Frequently recurring themes and practices...

Among these "mainstream" practices, Thomas listed:

- “Mentoring in all areas of employment.” This particularly concerns “age management, recruiting younger people and pairing them up with people who have been there for a long time to help them integrate.”

- “Quite a few organisations are also working on work-life balance,” she said. “Teleworking, flexible working hours... More and more people are discussing working hours, a different distribution of working hours over the week or the month, and we’re seeing four-day weeks or two weeks of nine days out of ten.”

- There are also “issues that have been addressed by IMS, such as sexual orientation in the workplace and disability.” For example, “working with associations that are active on these issues is the first step in raising awareness within the organisation, by getting them to explain the reality on the ground. We can hear from the people concerned. Some waste time using their brains to invent stories to hide who they really are. When it comes to disability, others will hide their pain in order to appear successful, because they’re afraid of not fitting into an organisation’s culture, which adds mental suffering to their physical suffering. So a company that says ‘come as you are and we’ll adapt so that you can work in the best possible conditions’ is sending out an important message.”

... and more original ideas

It was difficult for Thomas to reveal the most original practices without betraying the secrecy of the applications. A 20-strong pre-selection panel has chosen three nominees per category (12 companies), who will be announced at the awards ceremony on 28 September. During the event, another jury--whose members include the chairman of IMS, Christian ScharffChristian Scharff, and the former family and integration minister, who is also the patron of the Diversity Charter, Corinne CahenCorinne Cahen (DP), among others--will announce the four winners. The criteria will be innovation, replicability and relevance over time.

However, the director of IMS pointed to “anything to do with employee training. It may not sound innovative when you put it like that, but there aren’t that many companies really investing in training on diversity and inclusion issues. If we’re not part of a process that involves the whole organisation, it may not be understood by everyone.”

What’s still missing...

And what are the diversity issues that we don’t hear enough about in companies? “Everything to do with interculturality,” said Thomas. “Some companies say ‘we have X number of employees from X number of different countries, so we deal with this subject very well.’ But no, just because you have a certain number of cultures in the organisation doesn’t mean it’s managed in the right way.
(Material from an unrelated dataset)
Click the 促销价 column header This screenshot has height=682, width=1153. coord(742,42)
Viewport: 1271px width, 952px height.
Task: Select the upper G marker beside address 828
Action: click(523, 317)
That’s what companies should be working on a bit more. The issue of racism in Luxembourg is a subject on which there are things to be done, but which is little talked about.”

How can we measure the impact of diversity measures in companies?

Training, awareness-raising... What are the concrete impacts of diversity measures in companies? “There’s more richness in the exchanges and points of view, and so the organisation is innovative. If we’re all the same around the table, we’ll find the same solution to the problem. If I invite someone from another country, with different issues, they’ll bring different ideas. Especially in the corporate world, where we tend to recruit people with profiles similar to our own.”

In any case, more and more companies are making efforts in this direction, according to IMS. Its Diversity Charter has 291 signatories. There were 188 in 2019 and 230 in 2022. Although this is a charter of commitment, it is not accompanied by verification of the actions taken.

The number of applications for the Diversity Awards, Thomas said, is “stable.”